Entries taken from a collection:
※

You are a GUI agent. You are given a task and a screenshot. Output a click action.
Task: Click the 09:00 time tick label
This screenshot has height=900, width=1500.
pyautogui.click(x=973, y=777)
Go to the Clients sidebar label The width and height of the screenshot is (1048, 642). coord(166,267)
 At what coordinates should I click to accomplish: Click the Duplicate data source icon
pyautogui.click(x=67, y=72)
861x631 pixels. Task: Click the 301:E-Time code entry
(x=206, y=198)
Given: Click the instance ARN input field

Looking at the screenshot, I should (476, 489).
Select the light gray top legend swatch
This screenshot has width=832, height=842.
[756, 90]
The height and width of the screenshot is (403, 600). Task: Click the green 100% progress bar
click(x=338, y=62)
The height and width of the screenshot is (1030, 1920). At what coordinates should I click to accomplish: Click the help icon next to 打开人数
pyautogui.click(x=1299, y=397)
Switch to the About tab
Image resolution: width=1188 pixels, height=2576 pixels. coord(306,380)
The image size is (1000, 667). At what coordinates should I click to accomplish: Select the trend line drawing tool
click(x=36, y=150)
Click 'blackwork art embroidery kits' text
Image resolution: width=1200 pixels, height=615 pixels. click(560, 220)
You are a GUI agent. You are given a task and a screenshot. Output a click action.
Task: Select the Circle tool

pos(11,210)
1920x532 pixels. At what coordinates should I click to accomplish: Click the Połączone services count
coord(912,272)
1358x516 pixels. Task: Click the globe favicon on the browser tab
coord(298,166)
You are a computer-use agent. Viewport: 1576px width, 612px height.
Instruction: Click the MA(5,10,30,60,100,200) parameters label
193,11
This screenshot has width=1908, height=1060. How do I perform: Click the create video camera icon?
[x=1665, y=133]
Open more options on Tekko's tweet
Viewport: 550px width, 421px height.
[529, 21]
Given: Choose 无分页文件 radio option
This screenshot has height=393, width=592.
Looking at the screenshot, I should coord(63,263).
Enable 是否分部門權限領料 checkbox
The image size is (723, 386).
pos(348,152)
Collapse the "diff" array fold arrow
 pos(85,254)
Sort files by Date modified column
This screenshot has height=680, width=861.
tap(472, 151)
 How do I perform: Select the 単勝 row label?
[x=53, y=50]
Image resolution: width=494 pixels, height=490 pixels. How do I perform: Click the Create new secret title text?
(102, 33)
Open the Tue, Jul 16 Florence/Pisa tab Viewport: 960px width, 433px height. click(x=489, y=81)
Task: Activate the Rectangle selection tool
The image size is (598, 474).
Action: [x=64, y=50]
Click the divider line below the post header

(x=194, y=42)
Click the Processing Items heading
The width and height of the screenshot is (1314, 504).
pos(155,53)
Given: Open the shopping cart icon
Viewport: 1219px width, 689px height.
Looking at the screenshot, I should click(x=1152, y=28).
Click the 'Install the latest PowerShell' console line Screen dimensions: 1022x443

※

Directions | Look for the line that contains "This screenshot has width=1908, height=1060." in the entries above. Set it down, along with all later lines, exactly as written.

Expected answer |
This screenshot has width=1908, height=1060. How do I perform: Click the create video camera icon?
[x=1665, y=133]
Open more options on Tekko's tweet
Viewport: 550px width, 421px height.
[529, 21]
Given: Choose 无分页文件 radio option
This screenshot has height=393, width=592.
Looking at the screenshot, I should coord(63,263).
Enable 是否分部門權限領料 checkbox
The image size is (723, 386).
pos(348,152)
Collapse the "diff" array fold arrow
 pos(85,254)
Sort files by Date modified column
This screenshot has height=680, width=861.
tap(472, 151)
 How do I perform: Select the 単勝 row label?
[x=53, y=50]
Image resolution: width=494 pixels, height=490 pixels. How do I perform: Click the Create new secret title text?
(102, 33)
Open the Tue, Jul 16 Florence/Pisa tab Viewport: 960px width, 433px height. click(x=489, y=81)
Task: Activate the Rectangle selection tool
The image size is (598, 474).
Action: [x=64, y=50]
Click the divider line below the post header

(x=194, y=42)
Click the Processing Items heading
The width and height of the screenshot is (1314, 504).
pos(155,53)
Given: Open the shopping cart icon
Viewport: 1219px width, 689px height.
Looking at the screenshot, I should click(x=1152, y=28).
Click the 'Install the latest PowerShell' console line Screen dimensions: 1022x443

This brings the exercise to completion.